◆ THE TASK
From the line that contains "Switch to two-page continuous view mode" through the end of the records below, write out each line exactly as it appears, but not the pictures.
**** DATA SUPPLIED ****
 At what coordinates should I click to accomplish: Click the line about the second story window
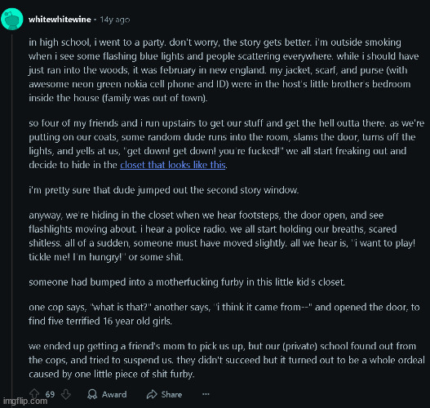[x=164, y=190]
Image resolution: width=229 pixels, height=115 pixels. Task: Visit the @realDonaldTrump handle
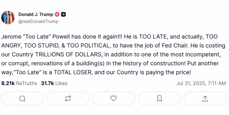(38, 21)
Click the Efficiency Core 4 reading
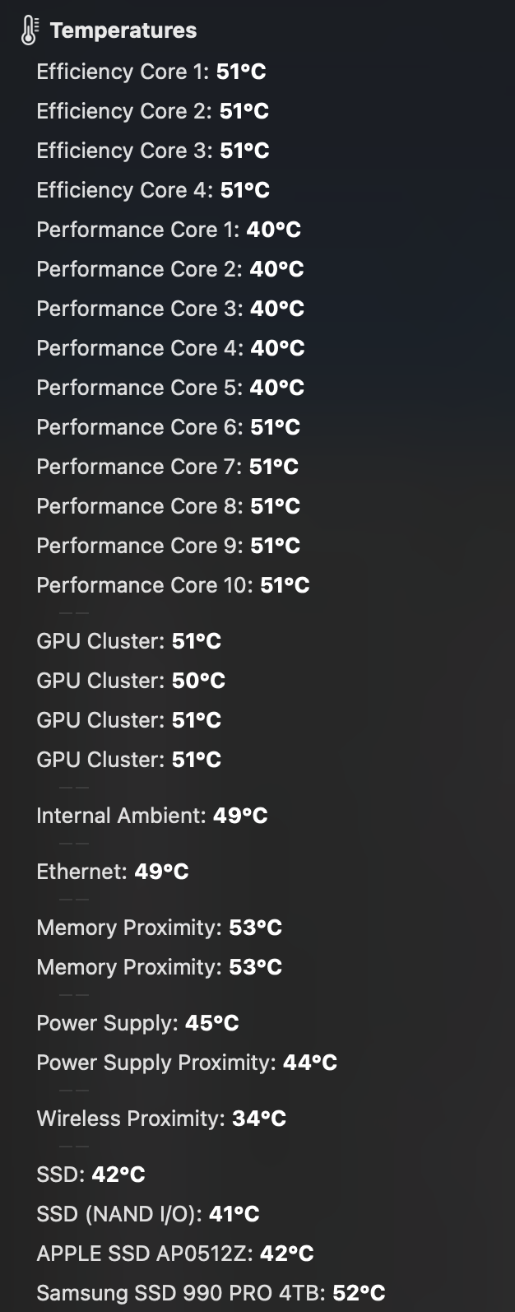The width and height of the screenshot is (515, 1312). pos(153,190)
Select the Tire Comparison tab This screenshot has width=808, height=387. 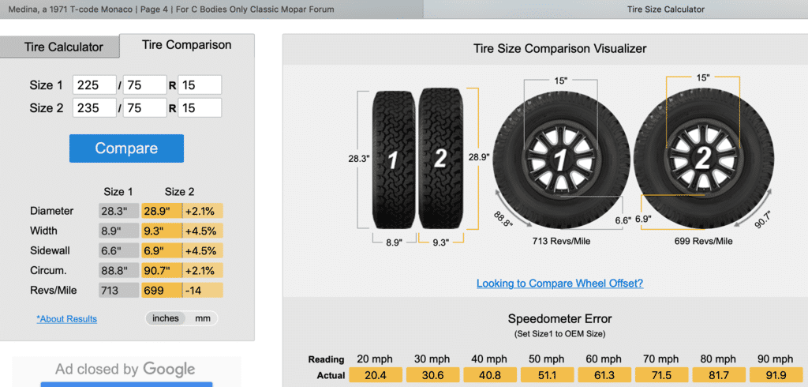[x=187, y=45]
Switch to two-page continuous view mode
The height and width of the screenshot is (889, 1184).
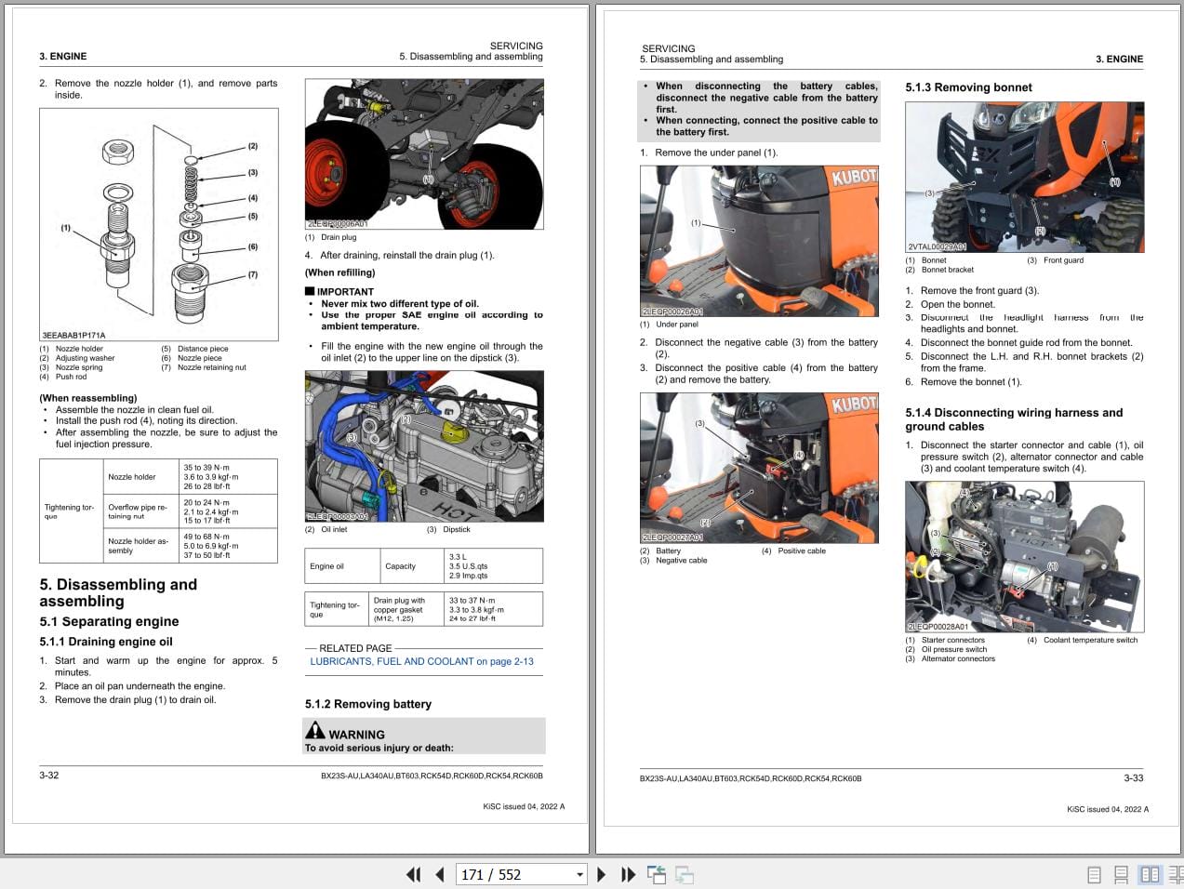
****
◆ ANSWER SPACE
Switch to two-page continuous view mode
The height and width of the screenshot is (889, 1184).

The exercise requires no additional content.